- [Action item]:
Only the lines from the one that contains "Task: Select the 15 つむぎ織 swatch image" to the last line below, both included, should be transcribed. Pictures stay out of the copy.

(Records drawn from a dataset)
= Beginning of Section =

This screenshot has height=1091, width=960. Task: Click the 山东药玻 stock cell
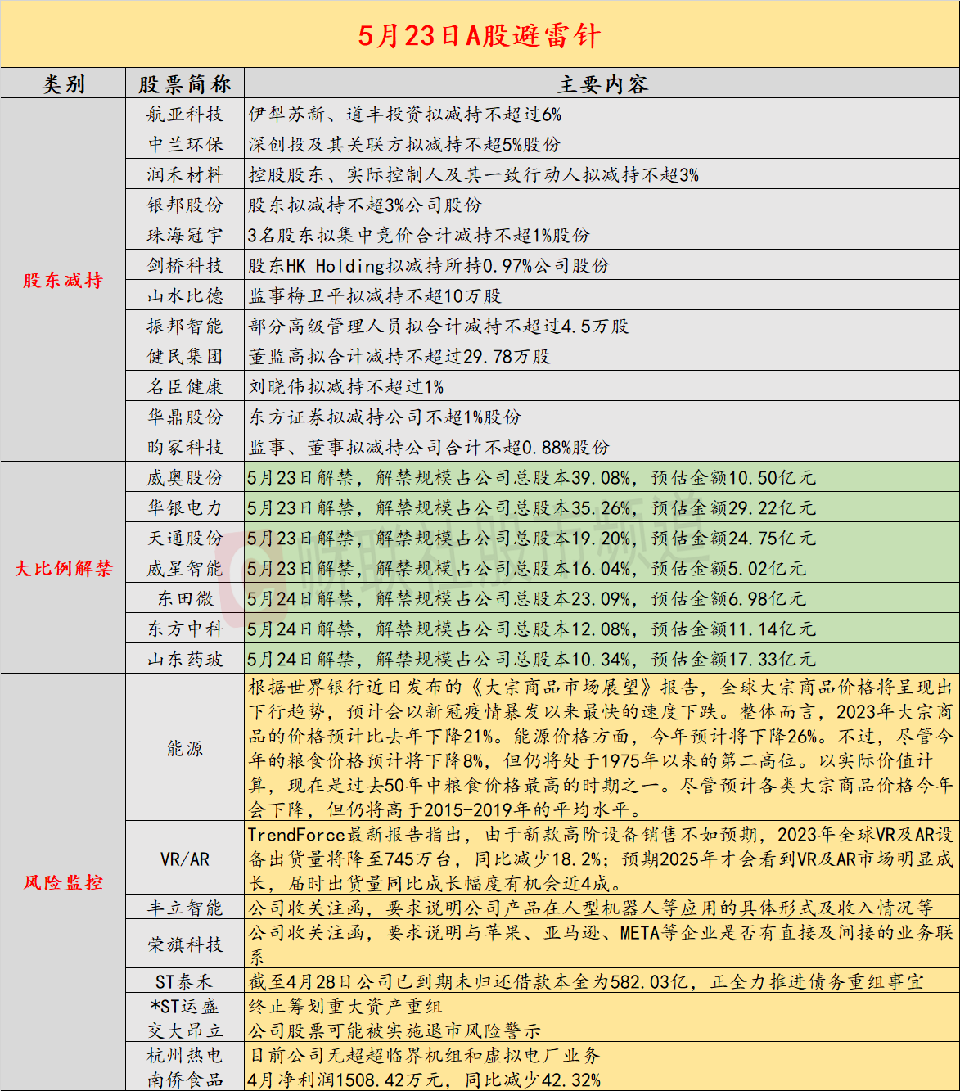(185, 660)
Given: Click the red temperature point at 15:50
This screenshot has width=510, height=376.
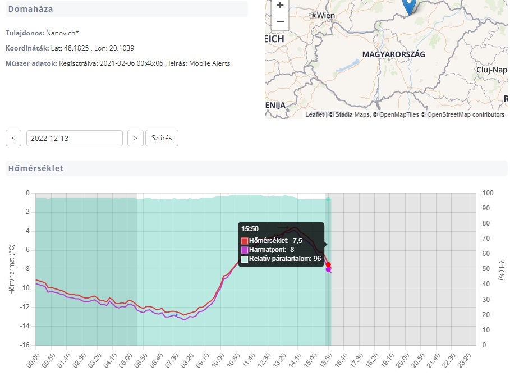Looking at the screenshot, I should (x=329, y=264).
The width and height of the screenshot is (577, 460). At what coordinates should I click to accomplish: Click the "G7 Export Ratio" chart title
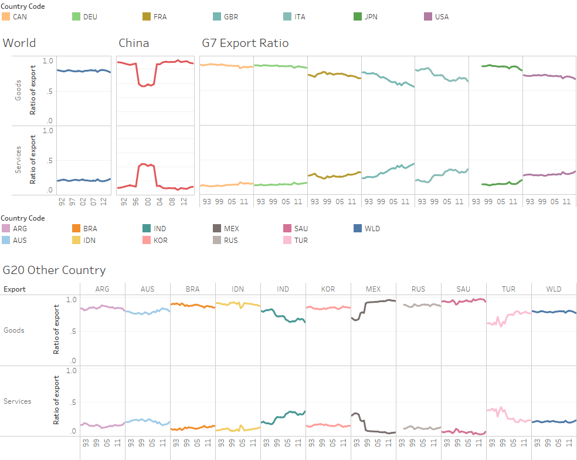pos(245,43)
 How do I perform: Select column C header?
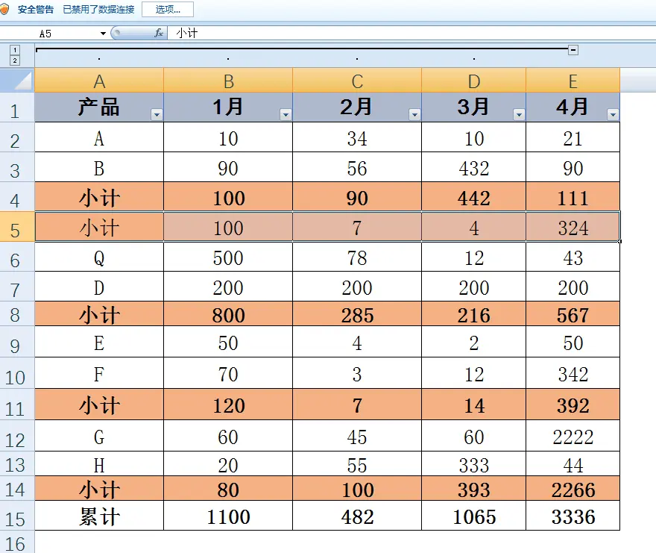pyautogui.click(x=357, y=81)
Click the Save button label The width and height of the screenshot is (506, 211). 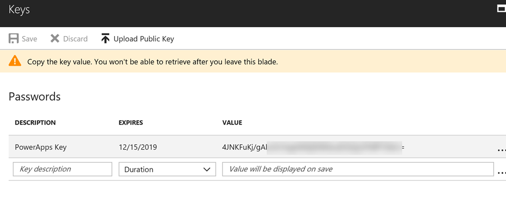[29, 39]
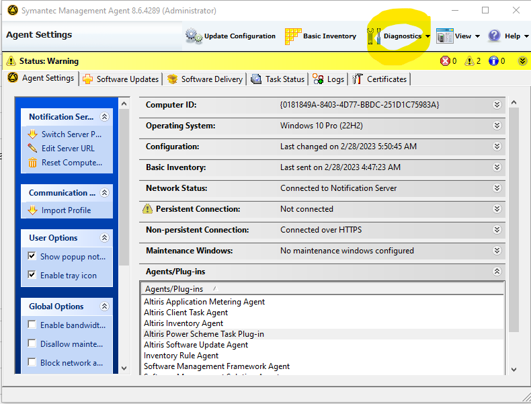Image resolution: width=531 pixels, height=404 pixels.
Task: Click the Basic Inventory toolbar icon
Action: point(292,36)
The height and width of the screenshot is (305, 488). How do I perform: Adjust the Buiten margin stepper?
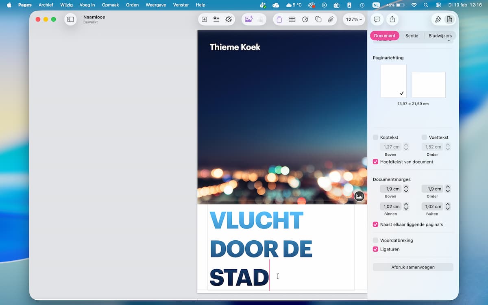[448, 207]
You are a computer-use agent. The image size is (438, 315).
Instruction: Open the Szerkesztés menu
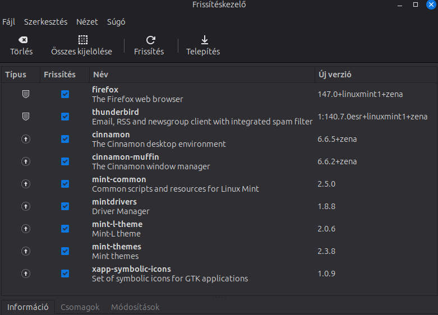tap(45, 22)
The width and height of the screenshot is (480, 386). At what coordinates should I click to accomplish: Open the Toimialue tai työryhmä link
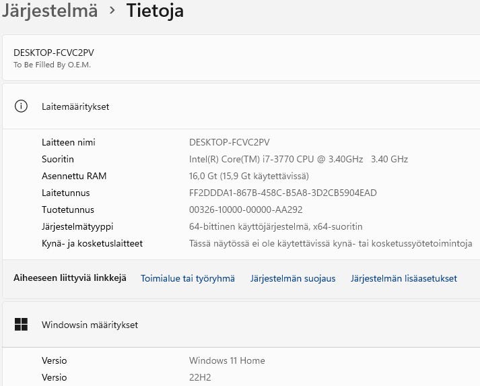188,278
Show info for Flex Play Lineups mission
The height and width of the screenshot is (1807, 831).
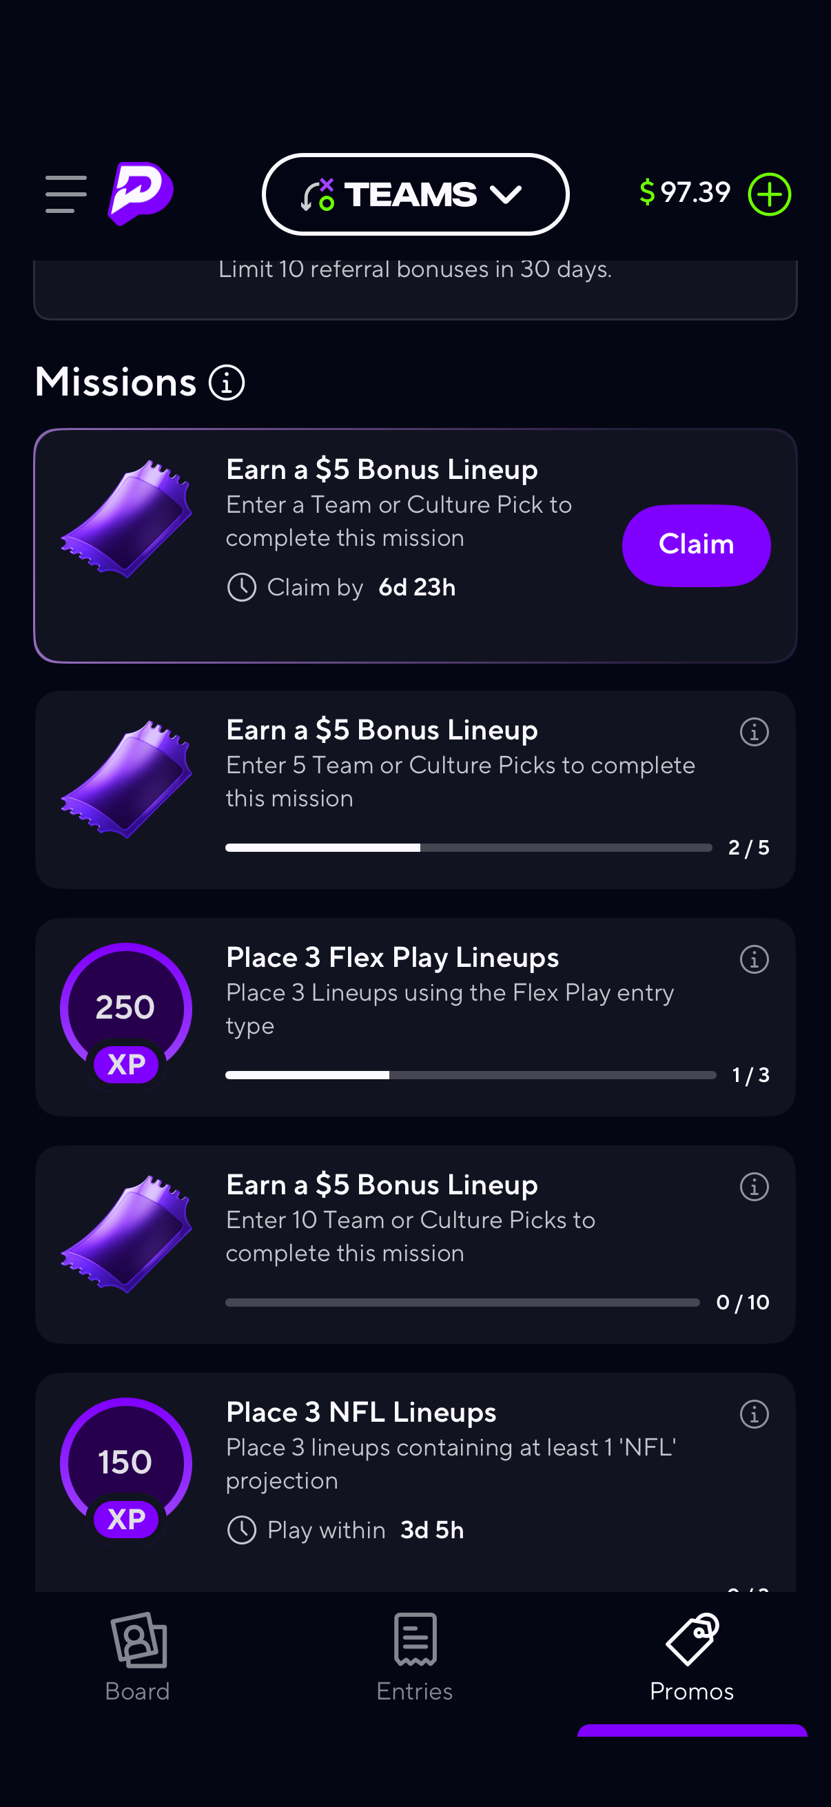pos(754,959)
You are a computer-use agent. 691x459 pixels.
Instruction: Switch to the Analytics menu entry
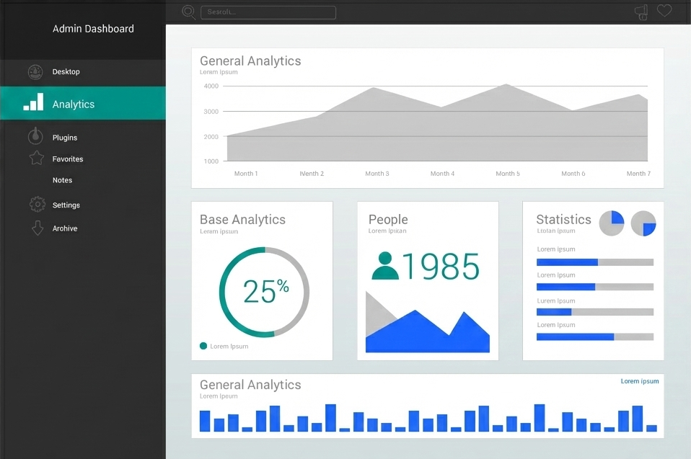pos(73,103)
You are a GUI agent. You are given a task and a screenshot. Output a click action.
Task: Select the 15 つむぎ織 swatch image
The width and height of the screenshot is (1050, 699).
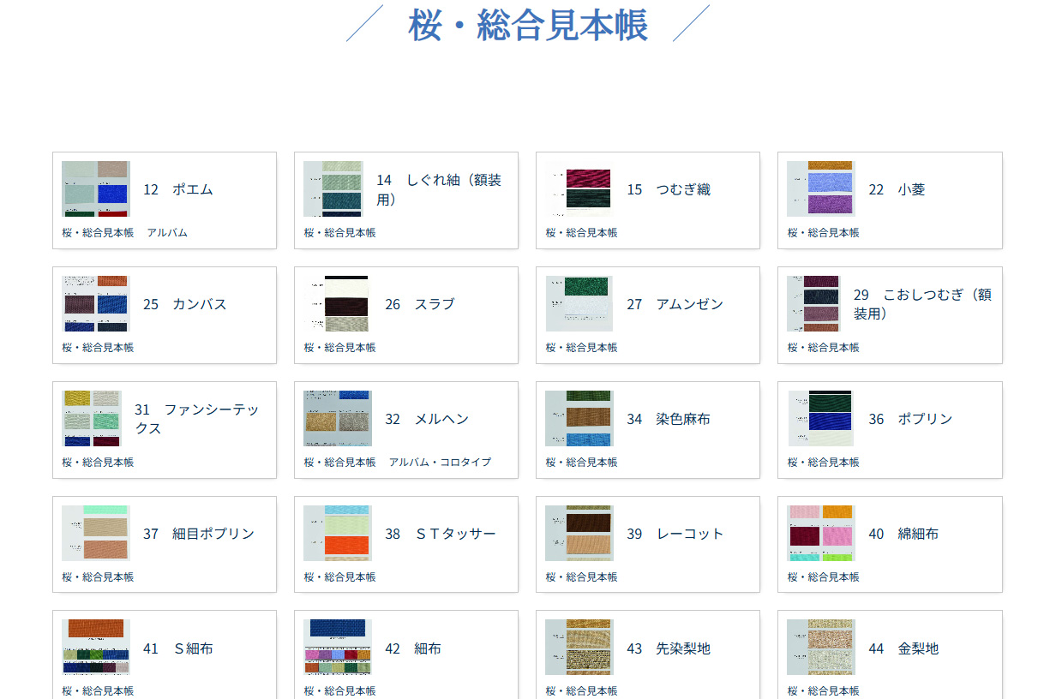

= End of Section =

- [Your response]:
Task: Select the 15 つむぎ織 swatch image
The width and height of the screenshot is (1050, 699).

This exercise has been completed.